▶ [Instructions for the task]: Repeat only the lines below from the one containing "Image resolution: width=1390, height=2576." through the one containing "zaawansowane (1067, 1807)", inclusive, exactly as written.

START Data shown

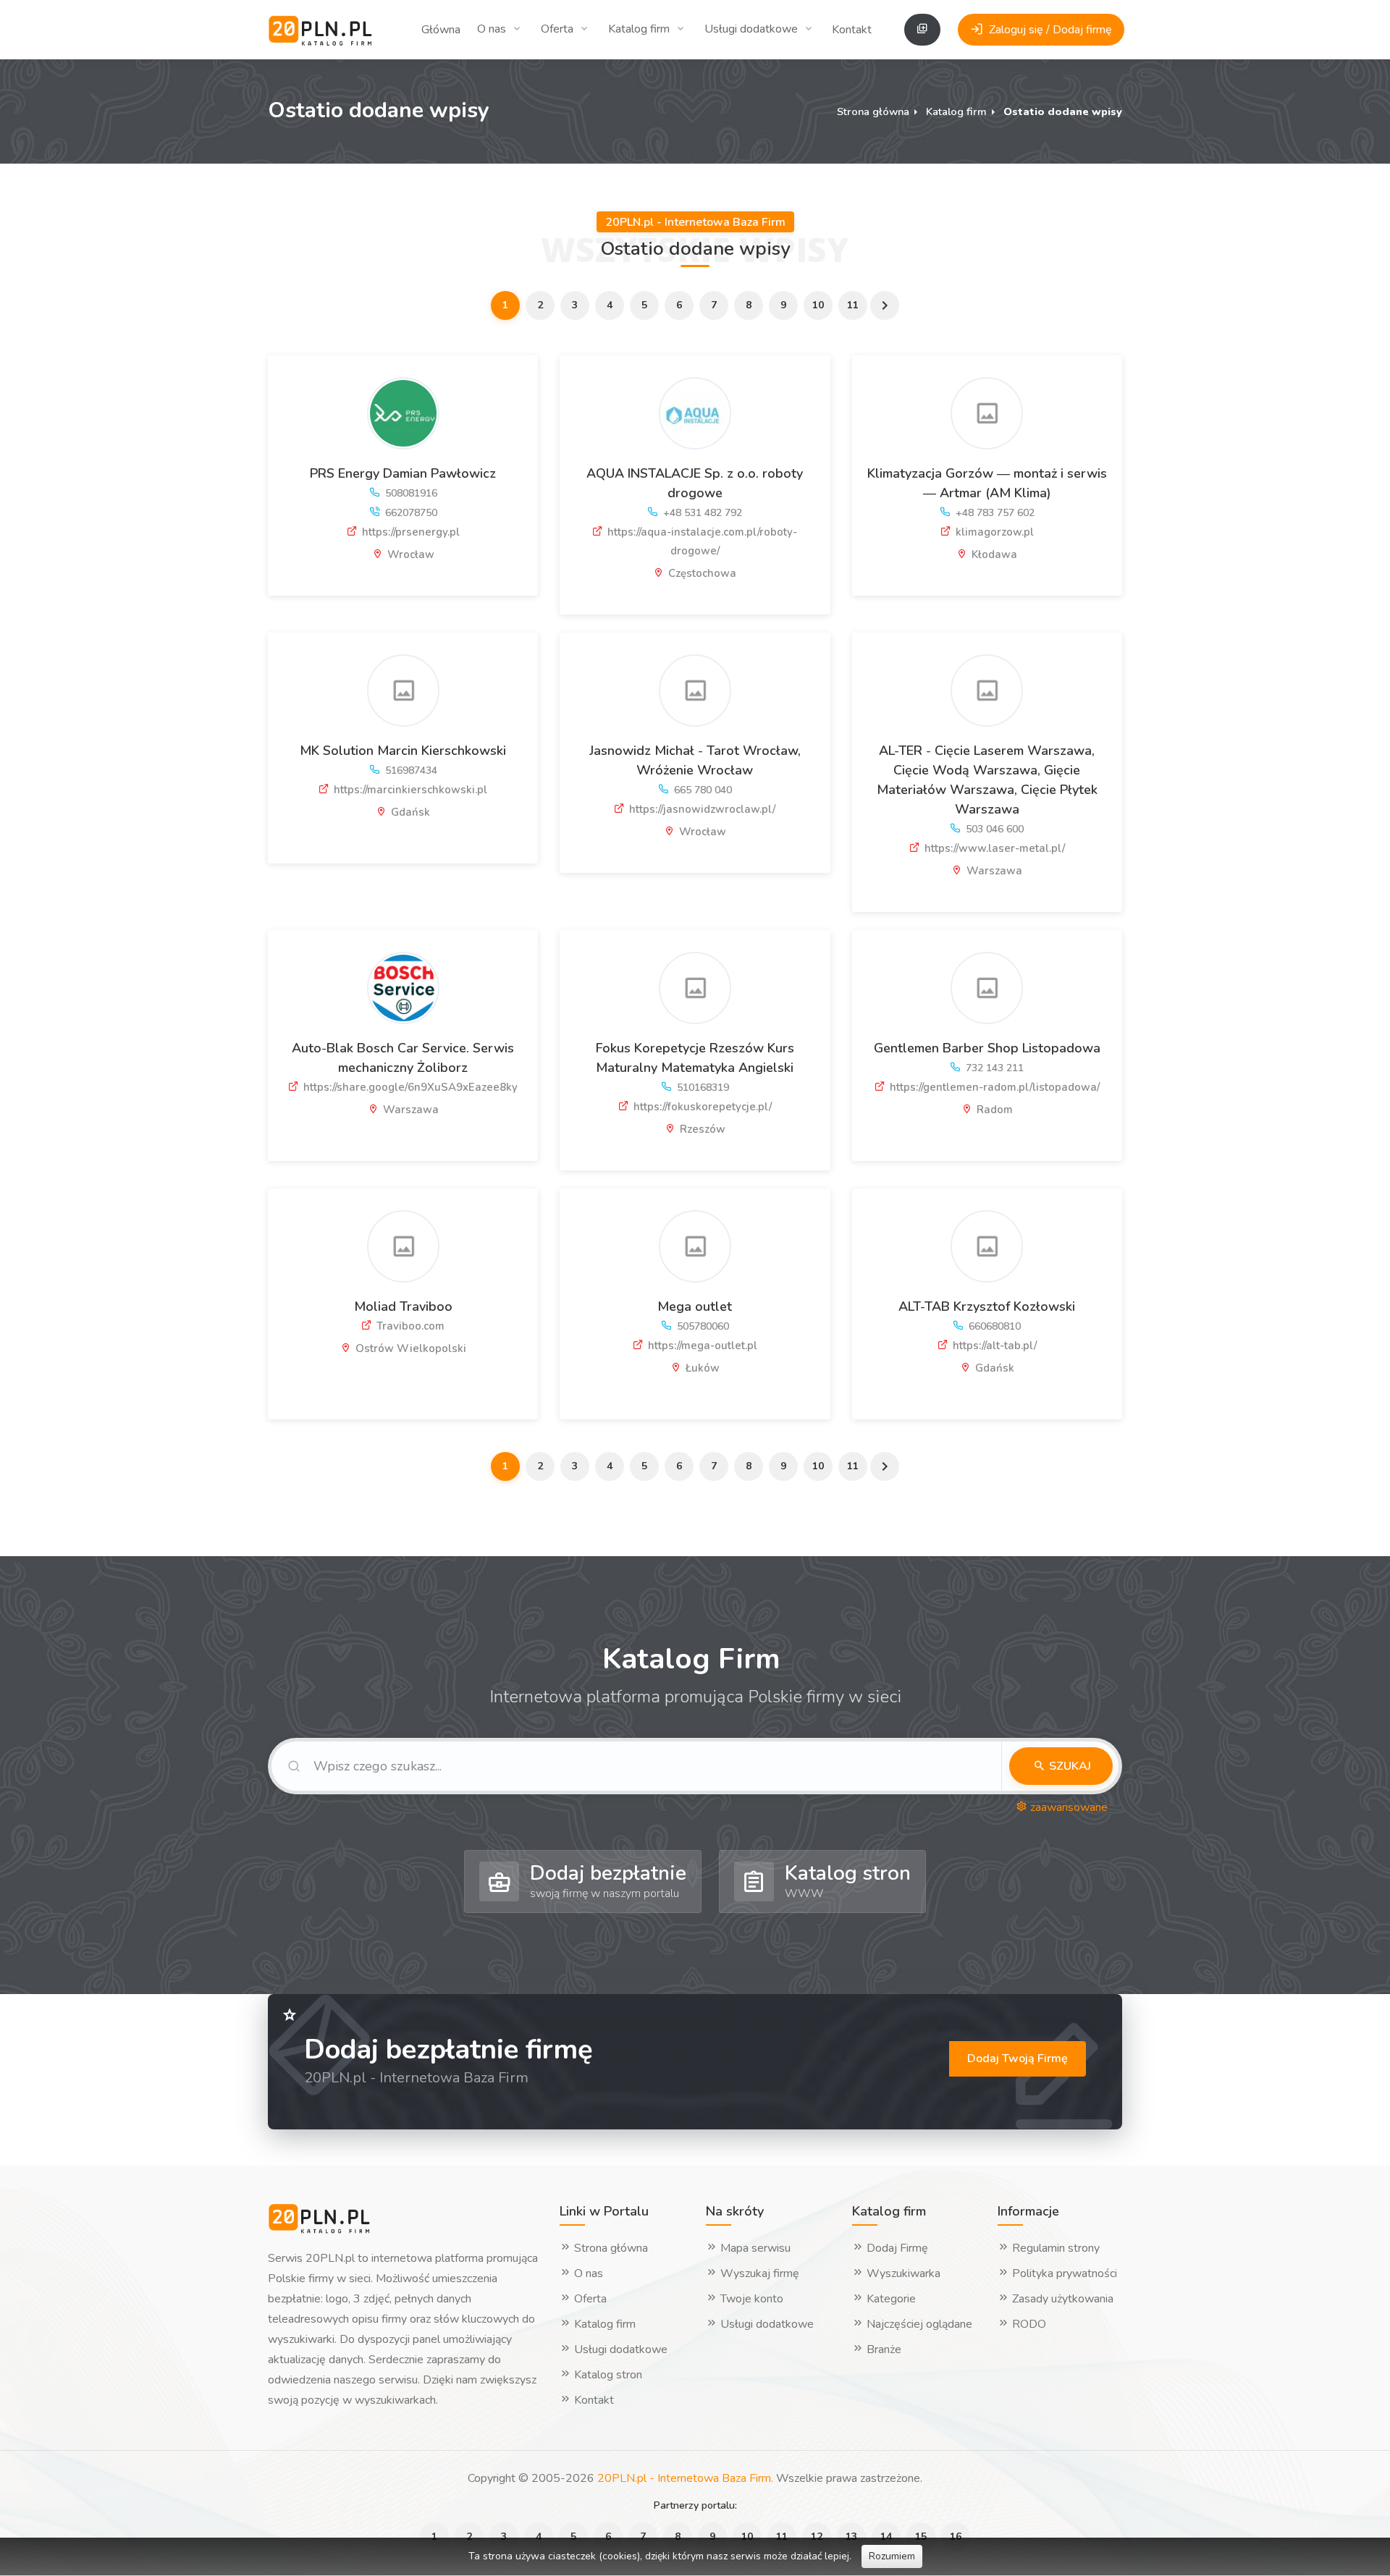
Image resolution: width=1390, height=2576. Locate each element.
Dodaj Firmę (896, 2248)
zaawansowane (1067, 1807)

END Data shown
START Data shown

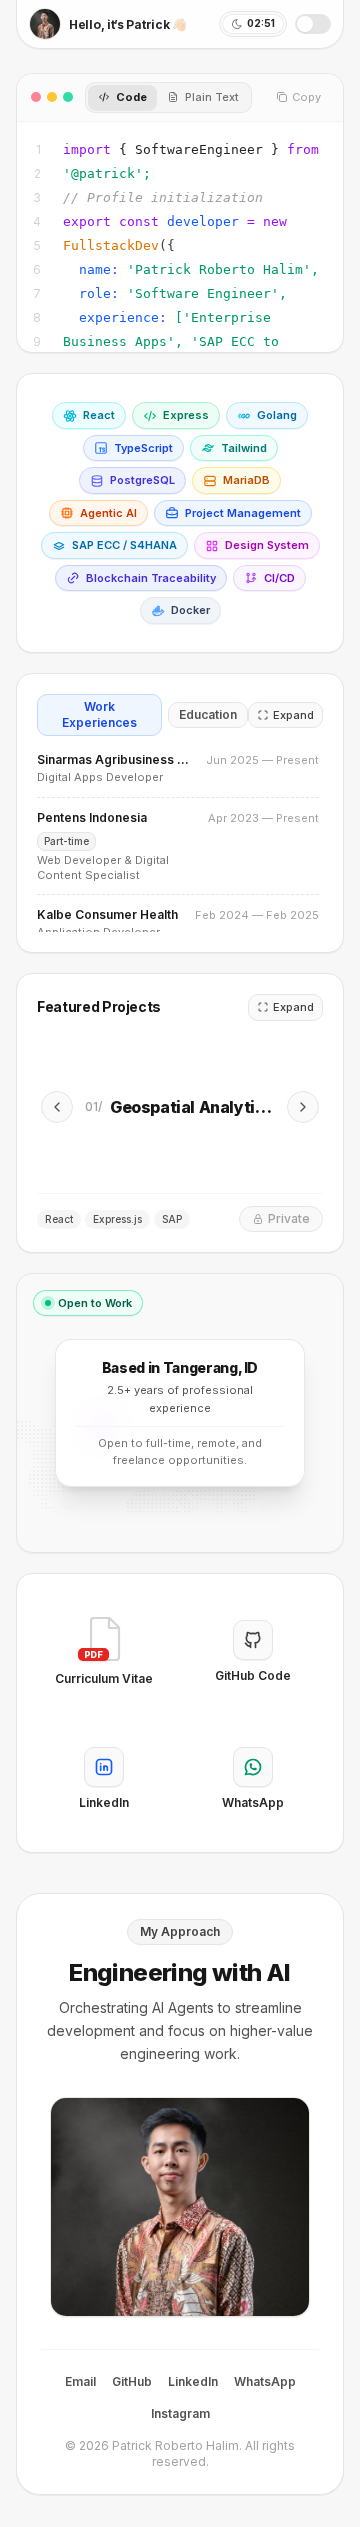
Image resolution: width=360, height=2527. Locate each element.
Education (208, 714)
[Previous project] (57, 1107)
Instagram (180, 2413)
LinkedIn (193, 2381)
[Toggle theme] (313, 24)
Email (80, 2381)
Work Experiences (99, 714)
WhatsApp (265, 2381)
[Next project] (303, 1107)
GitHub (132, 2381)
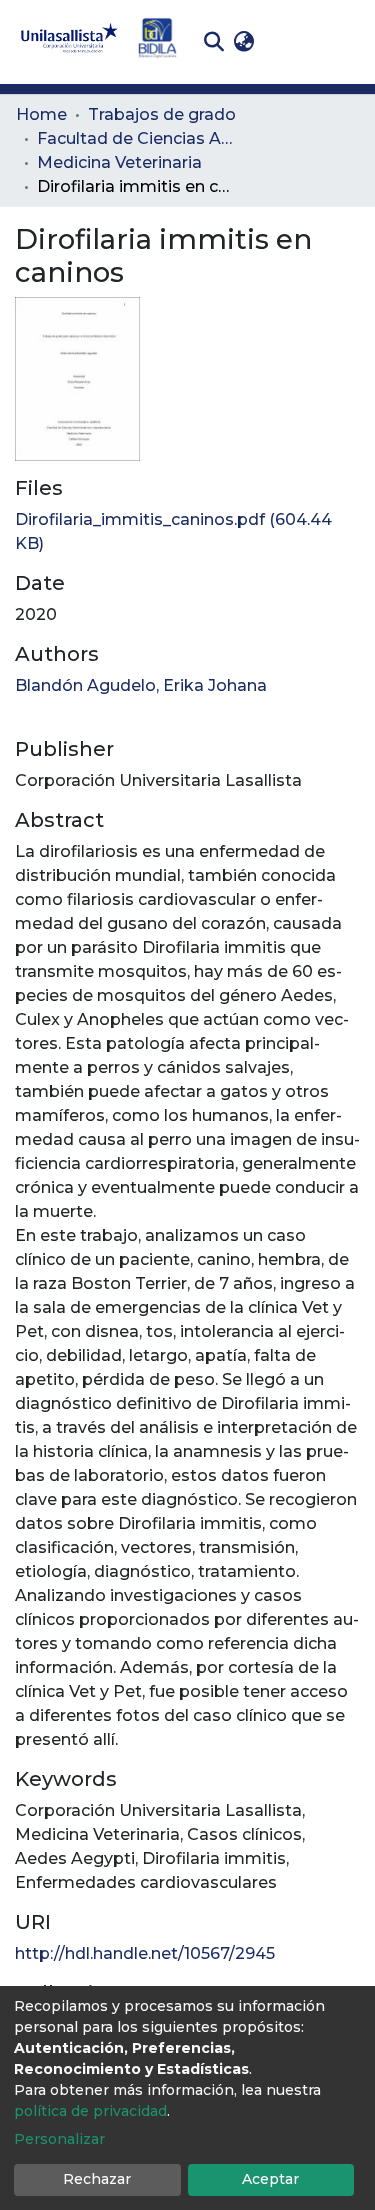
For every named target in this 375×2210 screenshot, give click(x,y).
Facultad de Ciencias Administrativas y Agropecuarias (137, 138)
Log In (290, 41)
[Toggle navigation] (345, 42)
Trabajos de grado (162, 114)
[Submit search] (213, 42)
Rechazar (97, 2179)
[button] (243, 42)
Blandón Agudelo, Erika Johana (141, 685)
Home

END Data shown

▶ [Reply]:
Image resolution: width=1390, height=2576. Locate each element.
Dodaj Firmę (896, 2248)
zaawansowane (1067, 1807)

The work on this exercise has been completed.